(Beginning of Source records)
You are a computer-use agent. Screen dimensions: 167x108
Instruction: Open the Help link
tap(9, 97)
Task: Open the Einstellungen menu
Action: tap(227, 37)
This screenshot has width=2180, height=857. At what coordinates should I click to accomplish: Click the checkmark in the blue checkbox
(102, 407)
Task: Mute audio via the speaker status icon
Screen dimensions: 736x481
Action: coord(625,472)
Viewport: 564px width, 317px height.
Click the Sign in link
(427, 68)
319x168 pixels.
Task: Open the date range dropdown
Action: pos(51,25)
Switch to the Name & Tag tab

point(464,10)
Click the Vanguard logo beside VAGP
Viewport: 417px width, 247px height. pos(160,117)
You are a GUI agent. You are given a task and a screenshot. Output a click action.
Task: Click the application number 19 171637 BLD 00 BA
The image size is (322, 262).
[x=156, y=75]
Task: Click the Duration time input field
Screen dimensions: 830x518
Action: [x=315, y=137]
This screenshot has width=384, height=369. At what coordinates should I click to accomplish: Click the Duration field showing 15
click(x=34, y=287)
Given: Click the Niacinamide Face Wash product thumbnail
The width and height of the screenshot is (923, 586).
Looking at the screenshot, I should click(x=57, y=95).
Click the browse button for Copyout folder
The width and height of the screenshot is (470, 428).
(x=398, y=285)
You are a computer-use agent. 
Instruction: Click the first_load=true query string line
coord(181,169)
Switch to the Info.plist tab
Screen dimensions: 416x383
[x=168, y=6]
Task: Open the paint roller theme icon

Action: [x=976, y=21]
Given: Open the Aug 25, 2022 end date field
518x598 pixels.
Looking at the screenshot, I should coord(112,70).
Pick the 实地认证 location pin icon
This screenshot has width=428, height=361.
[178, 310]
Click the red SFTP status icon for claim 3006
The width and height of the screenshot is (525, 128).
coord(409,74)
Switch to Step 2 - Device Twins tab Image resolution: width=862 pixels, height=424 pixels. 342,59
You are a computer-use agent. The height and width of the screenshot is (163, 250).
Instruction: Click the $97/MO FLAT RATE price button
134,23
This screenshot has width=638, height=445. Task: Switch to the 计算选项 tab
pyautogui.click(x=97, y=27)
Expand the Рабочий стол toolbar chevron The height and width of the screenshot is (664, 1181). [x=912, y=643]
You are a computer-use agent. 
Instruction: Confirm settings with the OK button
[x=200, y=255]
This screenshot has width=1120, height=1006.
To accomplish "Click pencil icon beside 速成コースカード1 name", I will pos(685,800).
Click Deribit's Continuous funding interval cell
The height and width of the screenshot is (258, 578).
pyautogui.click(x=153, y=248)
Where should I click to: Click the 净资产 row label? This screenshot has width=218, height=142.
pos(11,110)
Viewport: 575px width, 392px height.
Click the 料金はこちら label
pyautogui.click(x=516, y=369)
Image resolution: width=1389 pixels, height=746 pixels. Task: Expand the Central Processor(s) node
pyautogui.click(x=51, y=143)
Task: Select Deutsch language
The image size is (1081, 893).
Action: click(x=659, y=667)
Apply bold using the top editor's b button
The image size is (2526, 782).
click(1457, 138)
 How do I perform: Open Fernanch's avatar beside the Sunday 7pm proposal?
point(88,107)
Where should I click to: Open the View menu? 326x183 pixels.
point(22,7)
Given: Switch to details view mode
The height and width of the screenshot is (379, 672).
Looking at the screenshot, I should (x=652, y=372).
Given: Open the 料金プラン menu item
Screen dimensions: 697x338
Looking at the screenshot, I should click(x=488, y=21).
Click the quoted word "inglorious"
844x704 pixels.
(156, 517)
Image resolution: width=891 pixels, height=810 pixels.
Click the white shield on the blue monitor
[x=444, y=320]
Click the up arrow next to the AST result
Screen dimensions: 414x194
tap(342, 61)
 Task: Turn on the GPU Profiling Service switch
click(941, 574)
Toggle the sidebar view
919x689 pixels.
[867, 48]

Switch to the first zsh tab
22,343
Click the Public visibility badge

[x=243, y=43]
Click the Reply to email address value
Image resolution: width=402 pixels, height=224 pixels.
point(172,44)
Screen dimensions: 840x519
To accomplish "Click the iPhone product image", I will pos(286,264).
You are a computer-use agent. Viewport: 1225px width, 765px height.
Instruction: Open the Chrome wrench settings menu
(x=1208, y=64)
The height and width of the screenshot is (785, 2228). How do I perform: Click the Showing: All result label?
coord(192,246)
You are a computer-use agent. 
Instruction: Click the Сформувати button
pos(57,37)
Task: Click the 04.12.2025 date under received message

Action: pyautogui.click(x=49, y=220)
(End of Source records)
• _What is being asked_
The response should be an exact copy of every line above.

• _Worked solution_
You are a computer-use agent. Screen dimensions: 167x108
Instruction: Open the Help link
tap(9, 97)
Task: Open the Einstellungen menu
Action: tap(227, 37)
This screenshot has width=2180, height=857. At what coordinates should I click to accomplish: Click the checkmark in the blue checkbox
(102, 407)
Task: Mute audio via the speaker status icon
Screen dimensions: 736x481
Action: coord(625,472)
Viewport: 564px width, 317px height.
Click the Sign in link
(427, 68)
319x168 pixels.
Task: Open the date range dropdown
Action: pos(51,25)
Switch to the Name & Tag tab

point(464,10)
Click the Vanguard logo beside VAGP
Viewport: 417px width, 247px height. pos(160,117)
You are a GUI agent. You are given a task and a screenshot. Output a click action.
Task: Click the application number 19 171637 BLD 00 BA
The image size is (322, 262).
[x=156, y=75]
Task: Click the Duration time input field
Screen dimensions: 830x518
Action: [x=315, y=137]
This screenshot has width=384, height=369. At what coordinates should I click to accomplish: Click the Duration field showing 15
click(x=34, y=287)
Given: Click the Niacinamide Face Wash product thumbnail
The width and height of the screenshot is (923, 586).
Looking at the screenshot, I should click(x=57, y=95).
Click the browse button for Copyout folder
The width and height of the screenshot is (470, 428).
(x=398, y=285)
You are a computer-use agent. 
Instruction: Click the first_load=true query string line
coord(181,169)
Switch to the Info.plist tab
Screen dimensions: 416x383
[x=168, y=6]
Task: Open the paint roller theme icon

Action: [x=976, y=21]
Given: Open the Aug 25, 2022 end date field
518x598 pixels.
Looking at the screenshot, I should coord(112,70).
Pick the 实地认证 location pin icon
This screenshot has width=428, height=361.
[178, 310]
Click the red SFTP status icon for claim 3006
The width and height of the screenshot is (525, 128).
coord(409,74)
Switch to Step 2 - Device Twins tab Image resolution: width=862 pixels, height=424 pixels. 342,59
You are a computer-use agent. The height and width of the screenshot is (163, 250).
Instruction: Click the $97/MO FLAT RATE price button
134,23
This screenshot has width=638, height=445. Task: Switch to the 计算选项 tab
pyautogui.click(x=97, y=27)
Expand the Рабочий стол toolbar chevron The height and width of the screenshot is (664, 1181). [x=912, y=643]
You are a computer-use agent. 
Instruction: Confirm settings with the OK button
[x=200, y=255]
This screenshot has width=1120, height=1006.
To accomplish "Click pencil icon beside 速成コースカード1 name", I will pos(685,800).
Click Deribit's Continuous funding interval cell
The height and width of the screenshot is (258, 578).
pyautogui.click(x=153, y=248)
Where should I click to: Click the 净资产 row label? This screenshot has width=218, height=142.
pos(11,110)
Viewport: 575px width, 392px height.
Click the 料金はこちら label
pyautogui.click(x=516, y=369)
Image resolution: width=1389 pixels, height=746 pixels. Task: Expand the Central Processor(s) node
pyautogui.click(x=51, y=143)
Task: Select Deutsch language
The image size is (1081, 893).
Action: click(x=659, y=667)
Apply bold using the top editor's b button
The image size is (2526, 782).
click(1457, 138)
 How do I perform: Open Fernanch's avatar beside the Sunday 7pm proposal?
point(88,107)
Where should I click to: Open the View menu? 326x183 pixels.
point(22,7)
Given: Switch to details view mode
The height and width of the screenshot is (379, 672).
Looking at the screenshot, I should (x=652, y=372).
Given: Open the 料金プラン menu item
Screen dimensions: 697x338
Looking at the screenshot, I should click(x=488, y=21).
Click the quoted word "inglorious"
844x704 pixels.
(156, 517)
Image resolution: width=891 pixels, height=810 pixels.
Click the white shield on the blue monitor
[x=444, y=320]
Click the up arrow next to the AST result
Screen dimensions: 414x194
tap(342, 61)
 Task: Turn on the GPU Profiling Service switch
click(941, 574)
Toggle the sidebar view
919x689 pixels.
[867, 48]

Switch to the first zsh tab
22,343
Click the Public visibility badge

[x=243, y=43]
Click the Reply to email address value
Image resolution: width=402 pixels, height=224 pixels.
point(172,44)
Screen dimensions: 840x519
To accomplish "Click the iPhone product image", I will pos(286,264).
You are a computer-use agent. Viewport: 1225px width, 765px height.
Instruction: Open the Chrome wrench settings menu
(x=1208, y=64)
The height and width of the screenshot is (785, 2228). How do I perform: Click the Showing: All result label?
coord(192,246)
You are a computer-use agent. 
Instruction: Click the Сформувати button
pos(57,37)
Task: Click the 04.12.2025 date under received message

Action: pyautogui.click(x=49, y=220)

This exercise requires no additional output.